La noche. El recuerdo es horrible porque me trae amargura y viene dos veces. Yazgo junto a mí, y mientras paso de mi boca hasta mis manos el cigarro, me veo dos plantas más abajo, trabajando fuera de hora, a las tantas de la noche, absorta en mi labor de salvaguarda de especies en extinción, blanca en la bata de algodón sintético, sucios los guantes de sacáridos y prótidos, loca en la molécula de ADN, sin tener ni idea, sin saber que afuera el sembrador, el hongo de torio devoraba y gemía con una canción de llanto y arrastraba al mundo al final de su historia. Yo trabajando para conservar la vida y ellos quitándola. Yo intentando luchar para evitar el exterminio de tantas razas y apenas cien metros más allá el último animal, el ser supremo, aniquilando todo cuanto vive, destrozando sueños, cortando de raíz los últimos rendijos de esperanza.

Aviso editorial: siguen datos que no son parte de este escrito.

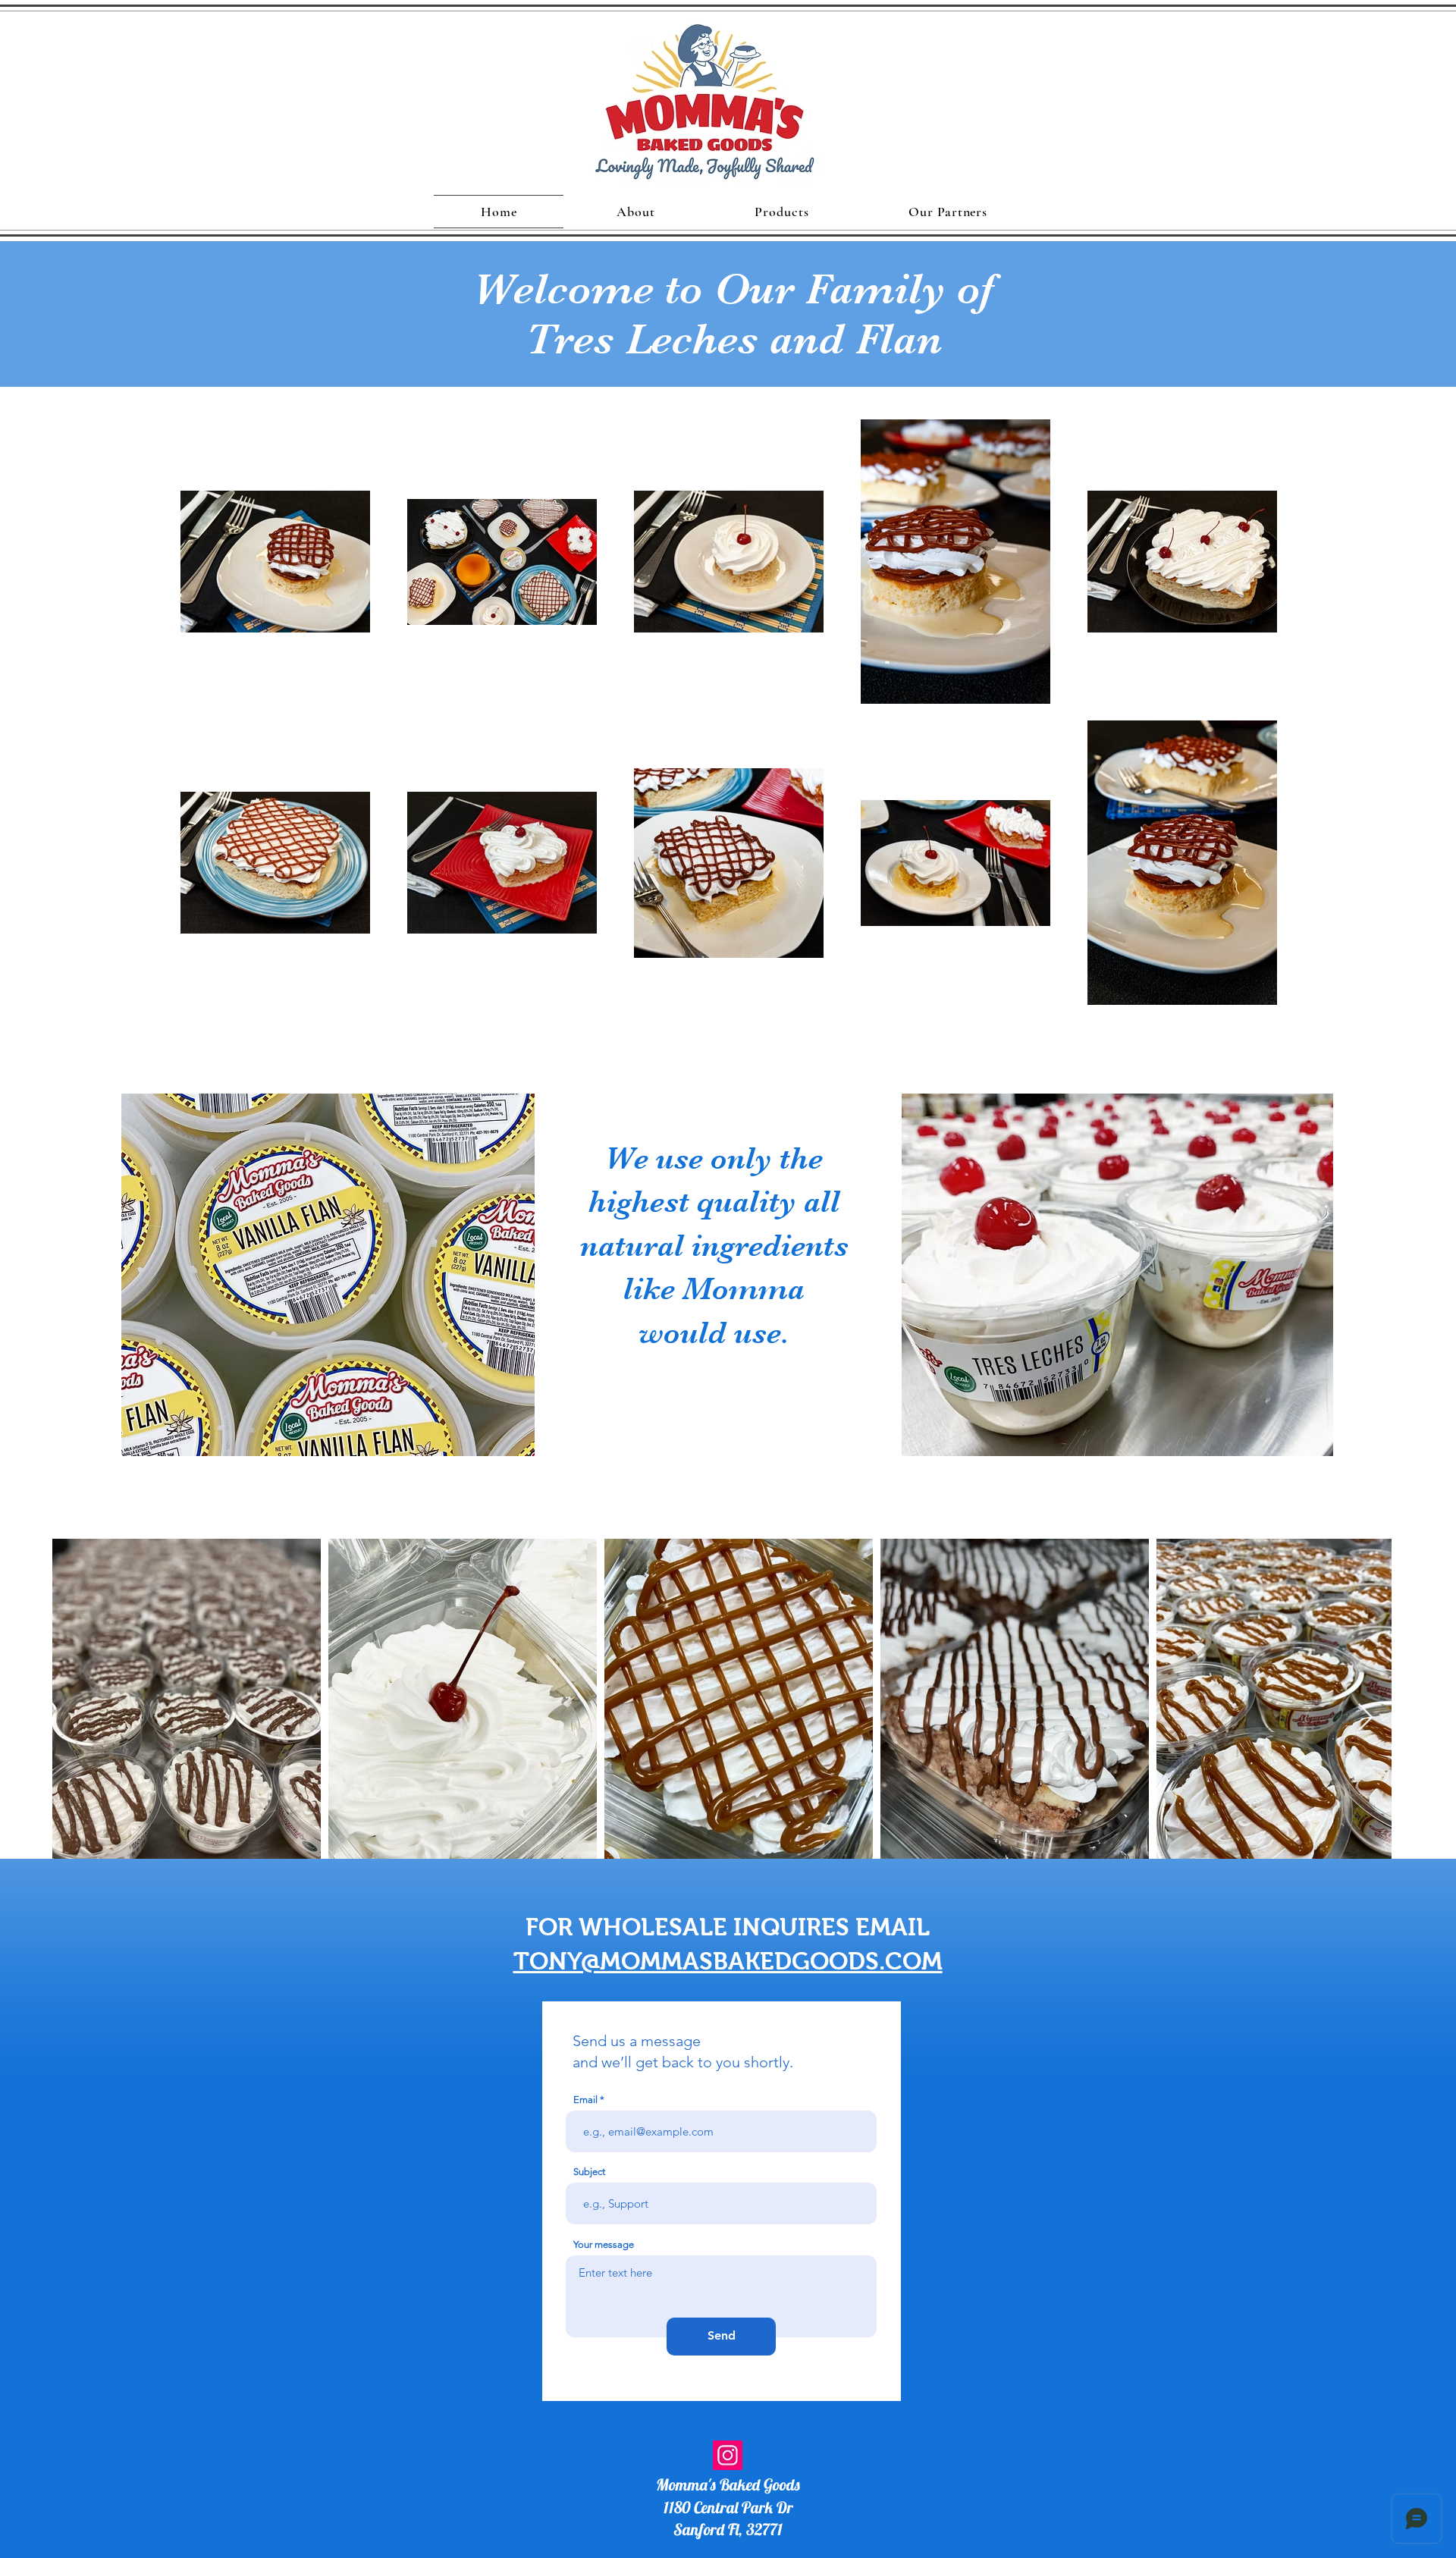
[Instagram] (727, 2455)
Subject (589, 2172)
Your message (603, 2244)
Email (585, 2099)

La noche. Cuando advertí que el temblor no era uno más de los muchos que ocurren cada día en Pasadena, cuando las luces rojas empezaron a bramar peligro peligro peligro y las sirenas cortaron todos los accesos y salidas, cuando me di cuenta de que los sistemas de refrigeración de última prioridad alerta atómica funcionaban a tope y las computadoras chirriaban locas con su consigna no salir no salir no salir, cuando de muy lejos el temblor se convirtió en un aullido confuso que creía con el lamento de diez millones de almas, entonces supe que el apocalipsis estaba allí, y corrí pasillo arriba, roto el cristal de la bureta, perdida para siempre la carga cromosómica del último panda chino, y apenas llegué al segundo nivel, adonde estoy ahora, y contemplé cómo en plena noche amanecía un enorme sol rojo y grité, uní mi voz a miles de otras voces y seguí gritando hasta que no quedó ya ni un sonido y sólo se oía mi voz, mi llanto de muchacha histérica sola, abandonada, perdida, condenada a sobrevivir en el vientre confortable del refugio.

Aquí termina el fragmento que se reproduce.